同社は、スマートメーターを活用したサービスを業務用顧客向けに提供しているが、そのきっかけはスマートメーターのパイロットユーザー6000件の調査から判明した次の事実だったという。実に、46%の電気が19時~8時の営業時間外に消費されていたのだ。
このなかには冷蔵庫の電力消費など必要なものも当然含まれているが、駐車場の照明やディスプレイ照明といった無駄な電力消費も数多い。一般的な店舗の場合、平均で年間約15万円の節約が可能なことが分かったそうだ。
そこでCentria/British Gasが始めたのが次のサービスである。顧客宅に無料でスマートメーターを設置。自社/自店舗の電力使用量の見える化だけでなく、似た条件の事務所や店舗などと比較できるベンチマーク機能も備える。さらに、British Gasの専門家による節電アドバイスのサービスを提供しているほか、省エネ機器の販売にもつなげているという。

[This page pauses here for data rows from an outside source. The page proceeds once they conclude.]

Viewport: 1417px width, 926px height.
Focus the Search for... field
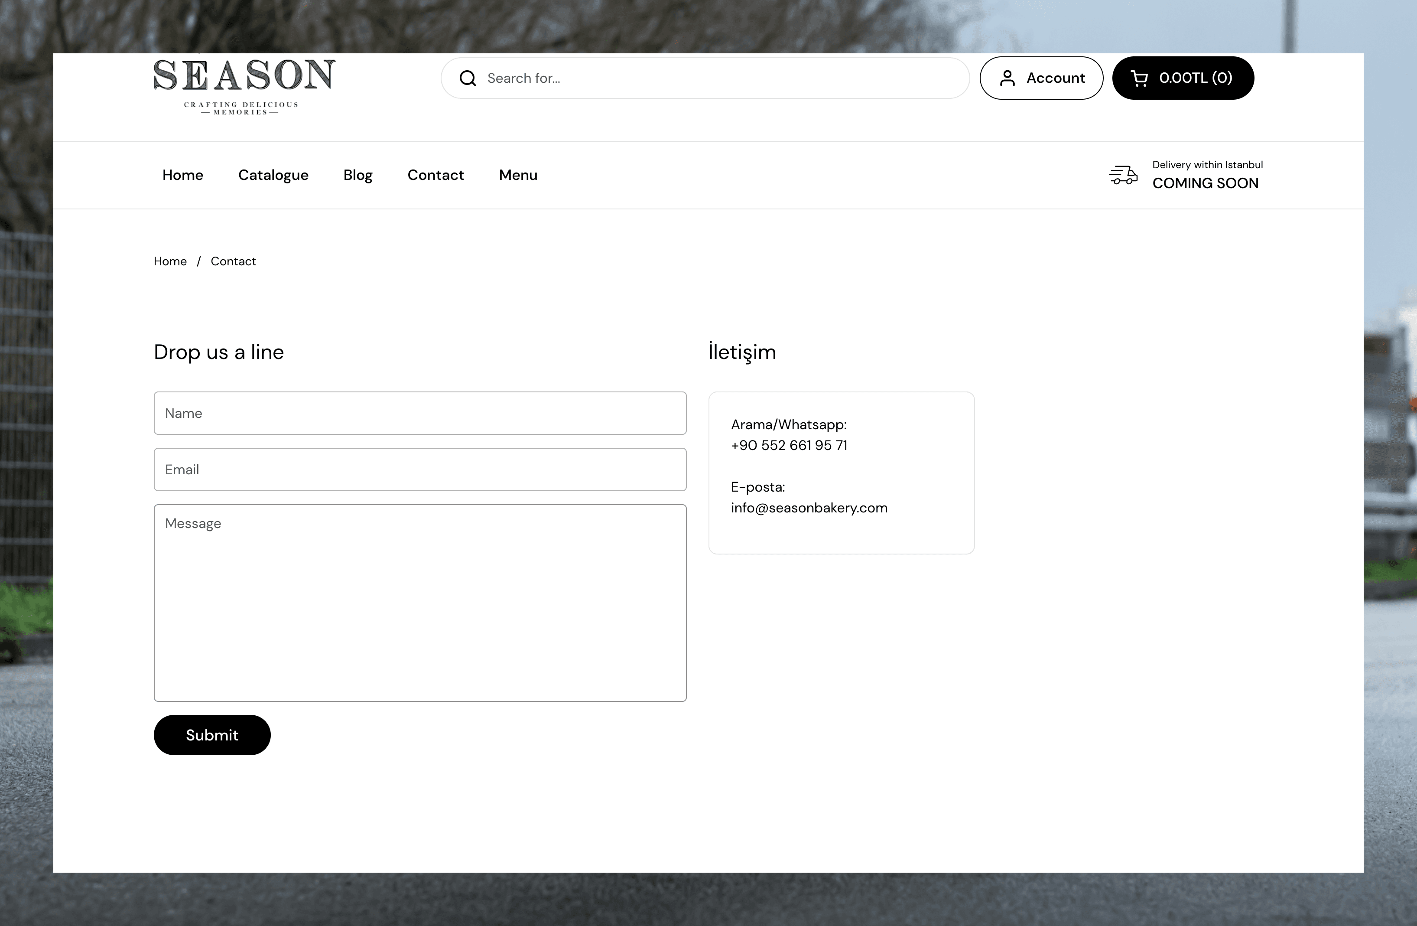pos(714,79)
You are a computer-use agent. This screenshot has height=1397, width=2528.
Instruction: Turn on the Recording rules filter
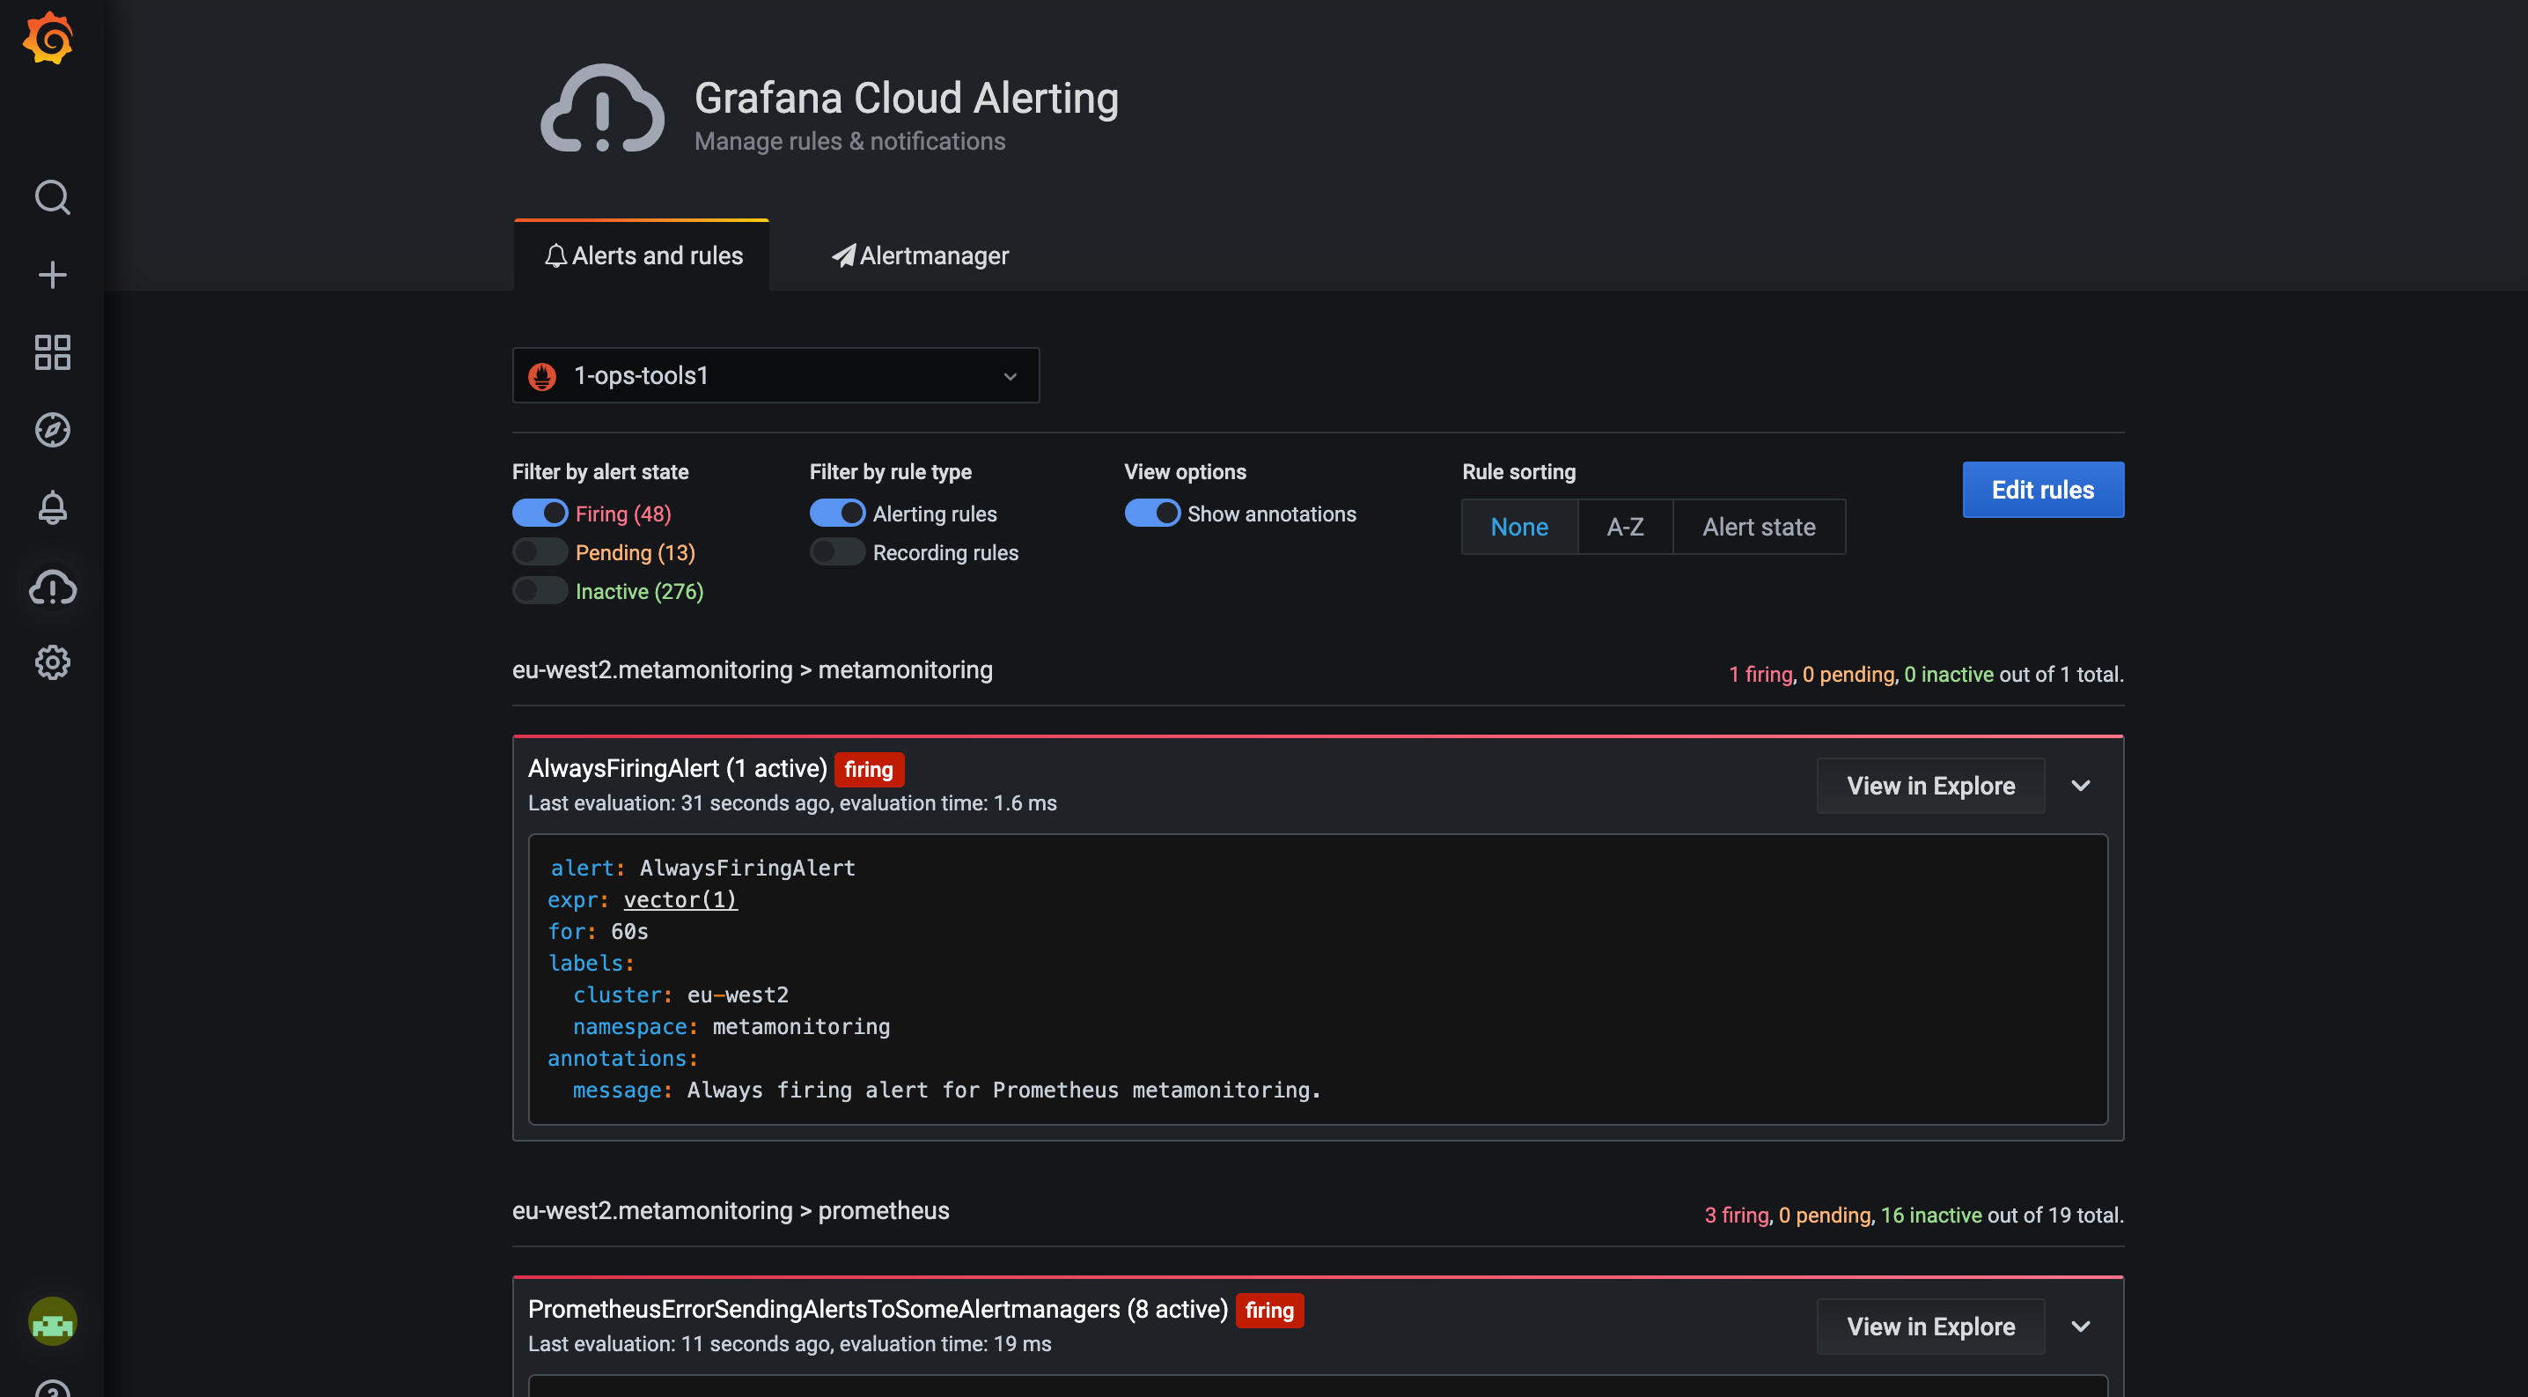coord(836,552)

Centrica/British Gasのスマートメーター活用サービスの概要 |
電力自由化が進んだ英国の電力市場では主要6社がしのぎを削っているが、このスマートメーター活用サービスはBritish Gasにとって、新規顧客獲得や既存顧客囲い込みのための施策になる。また、節電を促す同サービスは売上ダウンをもたらすが、サービスや省エネ機器の販売などによりそれを補う手段としても活用されているのである。